The publisher has to be able to make money on YOUR manuscript and wages are the most expensive part of any business. The longer it takes to get your story ready for market, the more expensive it is to publish, the less money your publisher makes.

Tip 10

Don’t Underestimate the Power of the Table

We, as writers, dream of the day we’ll be sitting in a giant bookstore, dishing out pithy sayings and scribbling our names on countless hundreds of books that go flying through the cashier’s stand.



The truth is often far different. In many cases, we’re luck to get even five people. Very lucky.

And book signings or readings in libraries? Unless it’s a huge event with other authors, you can probably forget that too.

But there’s one place we shine. I mean, like a lighthouse on a fog ridden coast.
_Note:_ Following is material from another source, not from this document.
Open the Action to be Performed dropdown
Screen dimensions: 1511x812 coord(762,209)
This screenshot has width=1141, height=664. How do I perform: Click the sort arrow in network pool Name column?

The markets. Casual shoppers/tourists love meeting a real live author and get jazzed by the possibility of owning a book by someone famous (ahem). They often work at finding a reason to buy our books. Gifts often come to mind.

Because, well, books ARE great gifts.

The markets are hard work, sure. But we’re writers. We should be used to that. And if we take any (ANY!!) trip out of town, we often book at local markets there too. 

Even more so, the local Christmas markets. We can easily triple our regular market sales.

What I’m saying is, as you plan your holiday season, don’t write off your book sale season. It’s just getting ready for the grand finale.